▶ [How to complete this task] Set out exactly every line of the entries below, starting at the line that holds "Viewport: 846px width, 475px" and stopping after the line that holds "Click the Standings".
Given data section start
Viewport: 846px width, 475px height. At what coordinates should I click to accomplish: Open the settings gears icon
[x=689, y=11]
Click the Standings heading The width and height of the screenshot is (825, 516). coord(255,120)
Given data section end
Given data section start
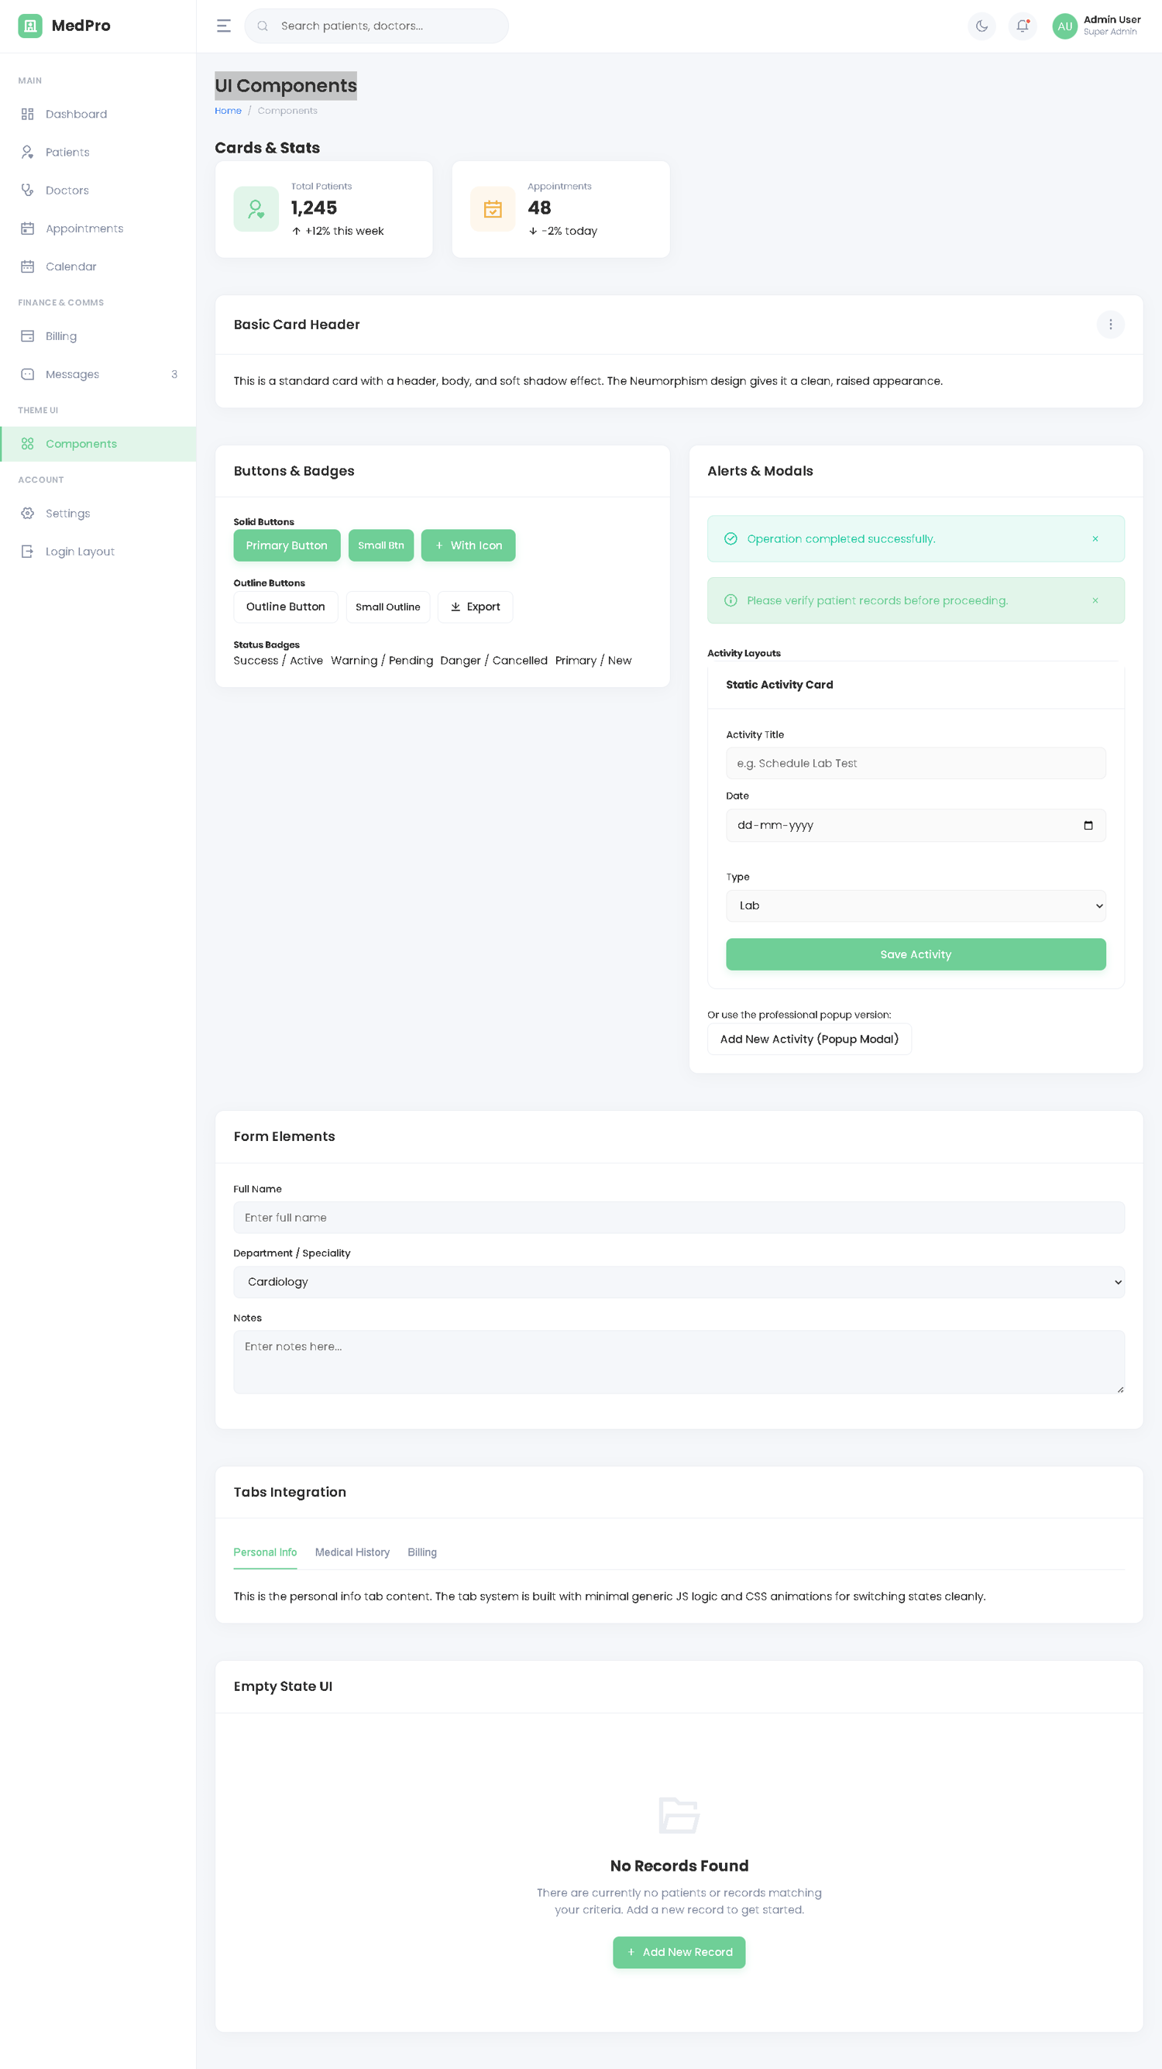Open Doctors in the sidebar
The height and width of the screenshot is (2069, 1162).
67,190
Given data section end
▶ [Response]
Viewport: 846px width, 475px height. At what coordinates should I click to accomplish: Open the settings gears icon
[x=689, y=11]
Click the Standings heading The width and height of the screenshot is (825, 516). coord(255,120)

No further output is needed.